Beschneidungsfeier auf Fleischerbank: Bedürftige wegen Platzmangel ausgewichen
- Türkei: Kreisverwaltung leitete nun Untersuchung ein
Eine Beschneidungsfeier für bedürftige Familien, bei der mehrere Buben aus Platznot auf der Fleischerbank einer Schlachterei beschnitten wurden, hat in der Türkei Empörung ausgelöst. Weil nicht genügend Betten vorhanden waren, sei ein Dutzend Buben in eine Fleischhauerei gebracht und auf einem Tisch beschnitten worden, auf dem normalerweise Fleisch zerlegt werde, berichteten türkische Zeitungen.

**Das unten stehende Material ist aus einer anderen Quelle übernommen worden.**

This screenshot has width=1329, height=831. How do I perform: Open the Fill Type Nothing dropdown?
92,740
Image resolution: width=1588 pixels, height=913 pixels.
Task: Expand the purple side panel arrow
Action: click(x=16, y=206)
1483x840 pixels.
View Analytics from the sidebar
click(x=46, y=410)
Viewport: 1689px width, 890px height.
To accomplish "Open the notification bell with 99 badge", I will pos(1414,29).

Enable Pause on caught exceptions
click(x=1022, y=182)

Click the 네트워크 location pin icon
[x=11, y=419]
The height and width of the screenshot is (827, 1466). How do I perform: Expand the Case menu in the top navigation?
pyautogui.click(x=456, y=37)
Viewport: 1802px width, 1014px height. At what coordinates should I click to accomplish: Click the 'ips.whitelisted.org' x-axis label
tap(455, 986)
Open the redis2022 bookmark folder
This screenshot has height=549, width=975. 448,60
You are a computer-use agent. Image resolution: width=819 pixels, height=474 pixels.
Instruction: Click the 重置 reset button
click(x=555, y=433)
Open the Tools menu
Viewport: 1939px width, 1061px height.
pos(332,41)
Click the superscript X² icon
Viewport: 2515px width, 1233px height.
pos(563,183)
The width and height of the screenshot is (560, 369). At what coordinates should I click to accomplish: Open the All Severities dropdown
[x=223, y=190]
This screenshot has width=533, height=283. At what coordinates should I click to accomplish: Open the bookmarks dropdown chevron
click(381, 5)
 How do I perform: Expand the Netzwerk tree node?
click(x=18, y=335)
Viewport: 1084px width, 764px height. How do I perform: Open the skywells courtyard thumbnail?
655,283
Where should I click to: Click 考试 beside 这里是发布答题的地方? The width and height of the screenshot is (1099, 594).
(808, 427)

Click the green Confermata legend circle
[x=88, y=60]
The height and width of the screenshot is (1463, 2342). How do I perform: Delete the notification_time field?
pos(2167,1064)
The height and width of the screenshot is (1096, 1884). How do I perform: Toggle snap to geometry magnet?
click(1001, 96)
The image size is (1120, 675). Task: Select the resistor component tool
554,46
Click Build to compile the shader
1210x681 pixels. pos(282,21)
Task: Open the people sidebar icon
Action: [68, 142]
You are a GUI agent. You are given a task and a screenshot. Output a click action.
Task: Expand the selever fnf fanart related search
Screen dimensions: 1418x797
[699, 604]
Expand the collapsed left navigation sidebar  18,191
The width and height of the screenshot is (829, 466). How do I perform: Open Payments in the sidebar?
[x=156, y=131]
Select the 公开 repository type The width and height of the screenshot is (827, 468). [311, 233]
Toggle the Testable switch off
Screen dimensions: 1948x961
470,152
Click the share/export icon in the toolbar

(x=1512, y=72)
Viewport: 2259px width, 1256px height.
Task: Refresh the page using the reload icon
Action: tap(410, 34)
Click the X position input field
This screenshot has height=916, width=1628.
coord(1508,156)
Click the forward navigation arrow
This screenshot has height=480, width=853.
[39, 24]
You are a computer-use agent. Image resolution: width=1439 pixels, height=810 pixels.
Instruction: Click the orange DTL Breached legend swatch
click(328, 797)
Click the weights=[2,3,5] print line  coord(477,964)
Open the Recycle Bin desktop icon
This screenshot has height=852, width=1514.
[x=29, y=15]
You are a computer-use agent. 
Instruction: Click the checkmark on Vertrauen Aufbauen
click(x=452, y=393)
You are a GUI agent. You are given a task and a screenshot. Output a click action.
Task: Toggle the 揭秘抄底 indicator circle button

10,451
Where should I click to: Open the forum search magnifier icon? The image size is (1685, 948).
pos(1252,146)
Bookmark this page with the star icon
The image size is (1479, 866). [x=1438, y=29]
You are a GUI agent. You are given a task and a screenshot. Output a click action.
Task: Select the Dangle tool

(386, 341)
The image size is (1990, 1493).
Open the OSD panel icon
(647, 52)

Nach Bekanntwerden des Skandals seien die Fleischerhaken weggeräumt und Aufschriften, die das Geschäft als Schlachterei auswiesen, beseitigt worden. Die für die Gemeinde zuständige Kreisverwaltung in der südöstlich von Istanbul gelegenen Provinz Sakarya leitete den Berichten zufolge eine Untersuchung ein.
In türkischen Familien wird die rituelle Beschneidung des männlichen Nachwuchses in der Regel prunkvoll gefeiert. Weil sich nicht alle den Aufwand leisten können, springen vielerorts Gemeindeverwaltungen ein und veranstalten einmal im Jahr Beschneidungsfeiern für ärmere Familien.